TASIKMALAYA, FOKUSJabar.id: Nampak peringatan dengan bahasa Sunda “Ulah Miceun Runtah Didieu Loba Pocong” terpasang di pinggir jalan Desa Manggungjaya, Kecamatan Rajapolah, Kabupaten Tasikmalaya.
Peringatan yang di tulis di papan kecil tersebut, sontak menjadi pusat perhatian bagi semua pengguna jalan yang melintas di jalur tersebut.
Ulah miceun runtah didieu loba pocong merupakan bahasa sunda yang artinya jangan membuang sampah di sini banyak pocong.
Baca Juga: Alun-alun Kota Tasikmalaya Area Favorit Masyarakat Yang Butuh Perhatian
Maksud dari peringatan tersebut adalah himbauan kepada masyarakat supaya tidak membuang sampah sembarangan ke area sungai.
Karena papan peringatan terpasang tepat di atas jembatan sungai.
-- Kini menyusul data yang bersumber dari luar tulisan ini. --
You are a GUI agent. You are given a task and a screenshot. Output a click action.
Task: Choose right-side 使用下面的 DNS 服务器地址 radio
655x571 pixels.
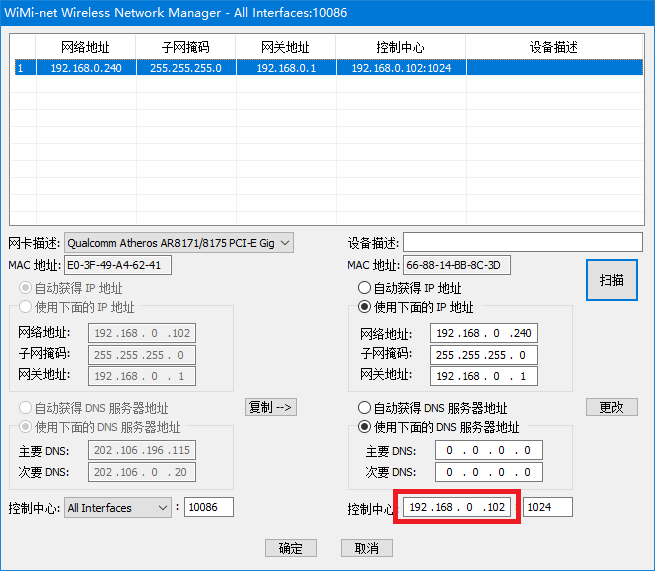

Mungkin di khawatirkan jika sampah menumpuk terjadinya sumbatan yang mengakibatkan banjir.
“Memang awalnya papan peringatan itu jadi pusat perhatian bagi warga yang melintas. Karena jalan tersebut sebagai jalur pintas jadi banyak orang yang menggunakan,” ungkap Sulis warga Desa Rajapolah, Minggu (1/2/2026).
Seperti yang melakukan aktivitas berolahraga lari atau joging, lanjut dia, pasti menggunakan jalan alternatif tersebut yang jadi jalur penghubung antara dua Kabupaten yaitu Tasikmalaya dan Ciamis.
Baca Juga: Antara Perahu dan Panorama Situ Gede Kota Tasikmalaya
“Jadi jalur alternatif karena perbatasan Tasikmalaya dan Ciamis. Tepatnya Kecamatan Rajapolah dengan Kecamatan Cihaurbeuti,” tuturnya.
Namun, kata dia, papan peringatan yang di pasang di pinggir jalan tersebut, kini sudah tidak terlihat lagi.
“Sekarang kalau lewat ke jalan sana, sudah tidak nampak lagi papan peringatan tersebut. Bahasanya memang sedikit angker, tapi sebetulnya bagus sih demi kebersihan,” pungkasnya.